_DOCUMENT PASSAGE:_
- - - - - - -
Professional societies like IAGLR can use their credibility and resources to strengthen the science-policy linkages and better support practitioners and evidence-based decision-making. Clearly, a long-term commitment will be needed and such professional societies can provide continuity over time. The work of the IAGLR in the Great Lakes Basin Ecosystem could be a model for other professional societies to help strengthen the science-policy linkage and better support practitioners and evidence-based decision-making. See this link for more information.
Researchers should work on more effective collaborative forms in order to become visible to the community by emphasizing concrete problems and by paying attention to regional or, if applicable, global, problems. This points out the role of the scientist at present: an individual who is dedicated to generating and communicating the necessary knowledge to reduce the risk and uncertainty in decision-making.
A researcher is a creator as well as an innovator who increasingly understands that his work must become a tool for new prosperity. The image of isolated researchers who are interested in creating further knowledge for their cognitive motivations only is obsolete. But, the new researcher requires active interaction with decision makers and practitioners.
In many countries, specialization and the prioritization of basic research has caused separation between “research” and the generation of knowledge that is relevant for future management decisions.
As an example, in Argentina, the National Parks Administration originally had a scientific body dedicated to the generation of that knowledge necessary for conservation and management. Over time, research moved to the universities and other institutions, where researchers studied other topics and the significance of knowledge of parks management lost relevance.
Considering that scientists are part of a collective enterprise, opportunities to do collaborative work with different stakeholders should be a strength. These scientific-technical or scientific-administrative synergies can, through debate and controversy, create the missing knowledge that will reduce uncertainty and will facilitate the work of practitioners.
We are currently working on a collaborative project between the city of Buenos Aires and our university, the Flores University. The Environmental Protection Agency was interested in rehabilitating the banks of a polluted river with native trees. They asked the university for advice, as we have experience in phytoremediation with marsh plants. In the end, both organizations began in March with a pilot project planting native vegetationalong 100m of the “Riachuelo” riverbanks, which we are analysing and monitoring. Through this collaborative research we are attempting to develop expertise that can be replicated to other municipalities and transferred to practitioners.
- - - - - - -
Items from a dataset:
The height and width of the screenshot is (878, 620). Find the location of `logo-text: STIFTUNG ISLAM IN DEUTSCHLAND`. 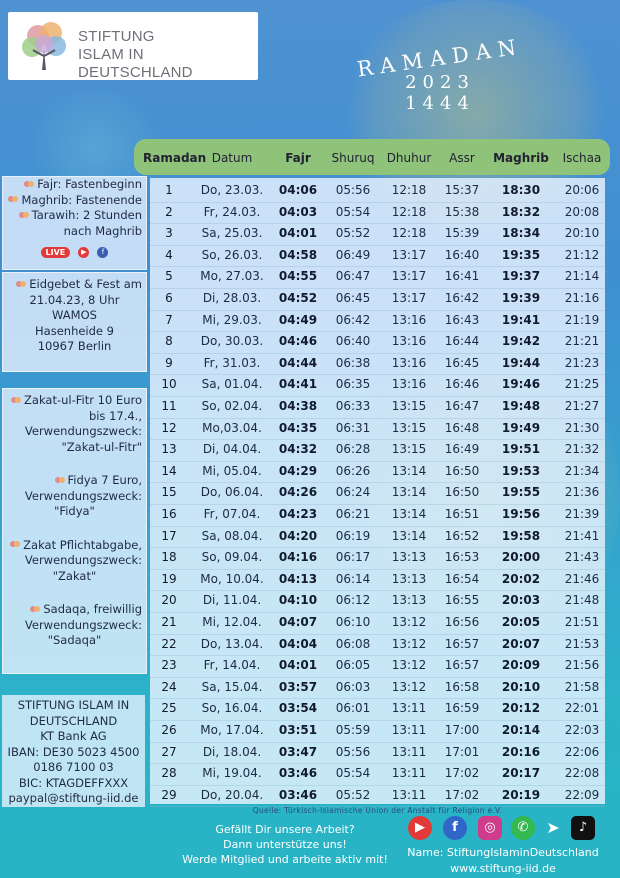

logo-text: STIFTUNG ISLAM IN DEUTSCHLAND is located at coordinates (168, 55).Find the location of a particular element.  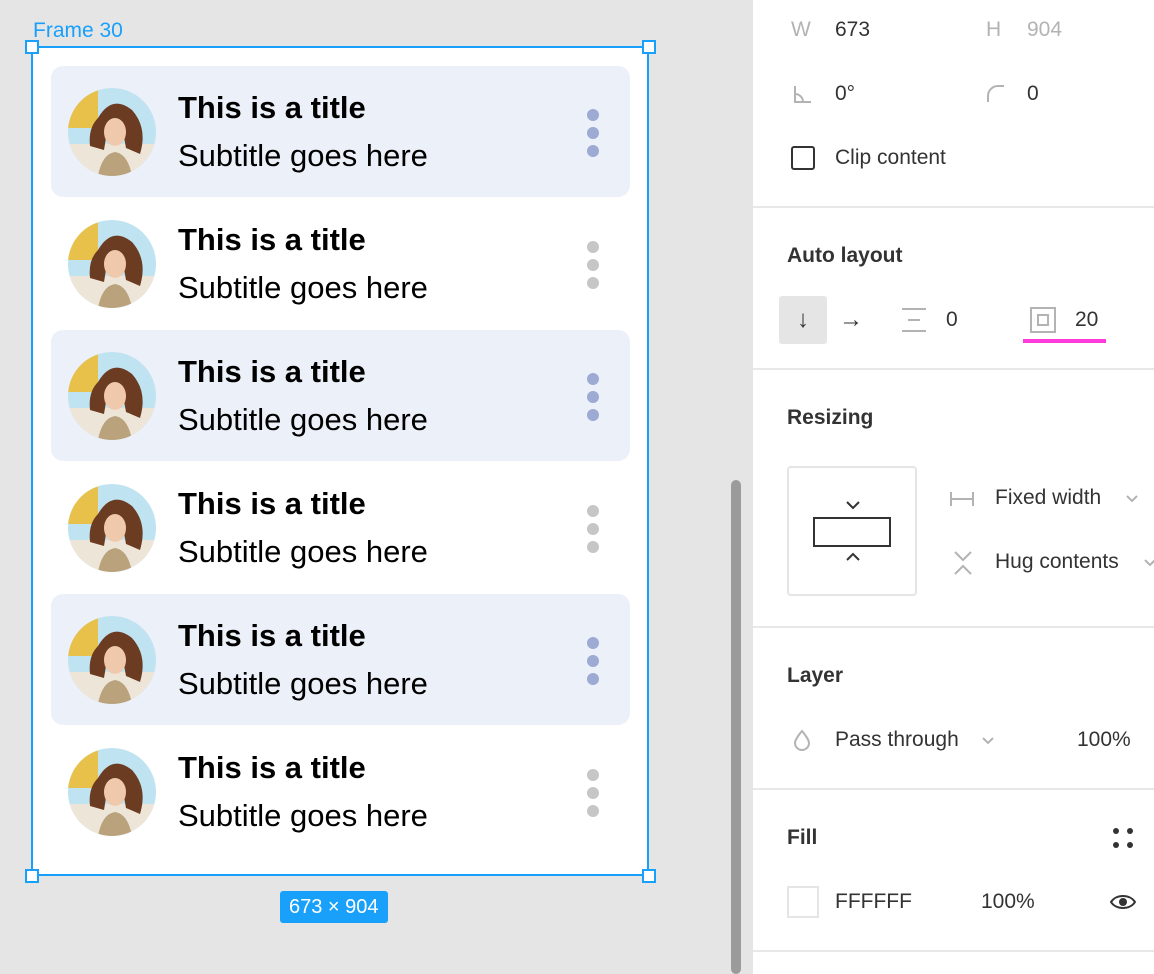

auto-layout-title: Auto layout is located at coordinates (845, 256).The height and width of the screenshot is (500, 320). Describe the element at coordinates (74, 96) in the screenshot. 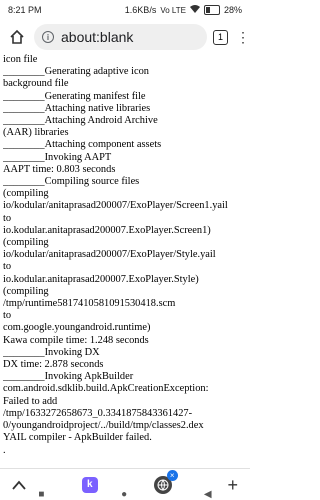

I see `log-line: ________Generating manifest file` at that location.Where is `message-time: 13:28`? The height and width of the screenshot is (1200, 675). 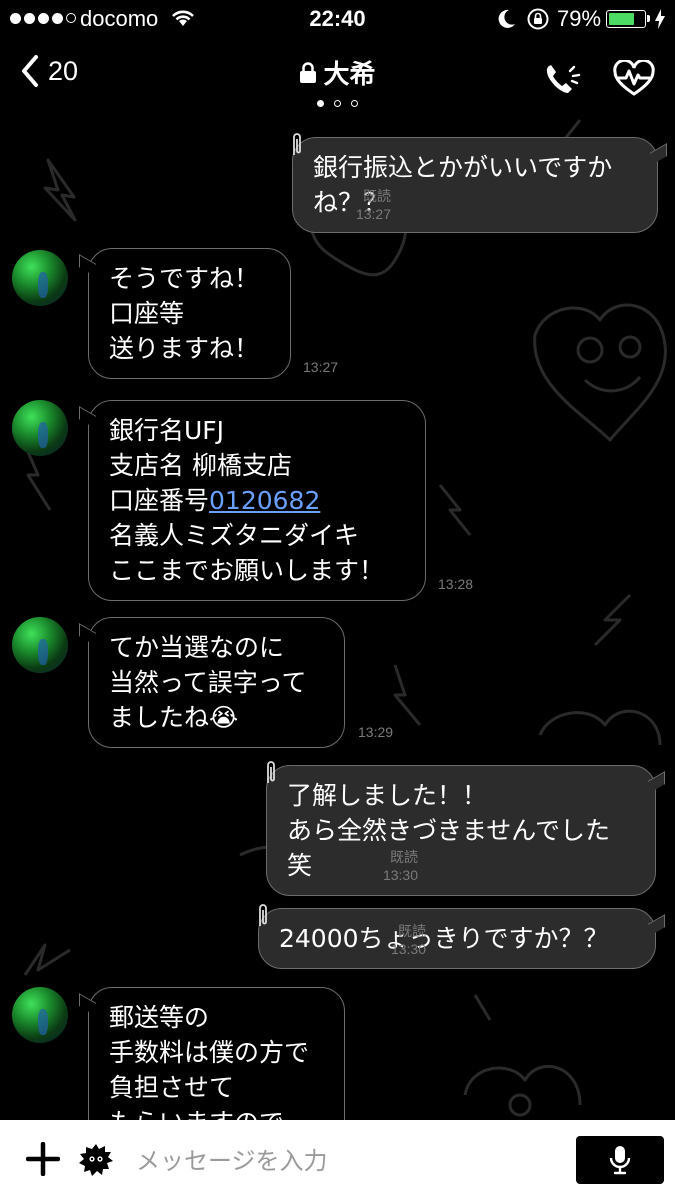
- - - - - - -
_WORK INSTRUCTION 1:_
Revise the stretch from "Researchers should work" through "uncertainty in decision-making." in the passage on science and decision-making, changing "scientist" to "researcher".
_WORK INSTRUCTION 2:_
Answer these questions from the passage on science and decision-making:
(a) Which city and which university are working together on the collaborative project?
(b) How long a stretch of the "Riachuelo" riverbanks was planted with native vegetation in the pilot project?
(c) In Argentina, which organization originally had a scientific body dedicated to knowledge for conservation and management?
_WORK INSTRUCTION 3:_
Condense the paragraph of the passage on science and decision-making that begins "As an example, in Argentina" while keeping its main facts.

_SOLUTION 1:_
Researchers should work on more effective collaborative forms in order to become visible to the community by emphasizing concrete problems and by paying attention to regional or, if applicable, global, problems. This points out the role of the researcher at present: an individual who is dedicated to generating and communicating the necessary knowledge to reduce the risk and uncertainty in decision-making.

_SOLUTION 2:_
(a) The city of Buenos Aires and the Flores University.
(b) 100m.
(c) The National Parks Administration.

_SOLUTION 3:_
In Argentina, the National Parks Administration once had its own scientific body producing the knowledge needed for conservation and management. Research later moved to universities and other institutions, where researchers studied other topics and knowledge of parks management lost relevance.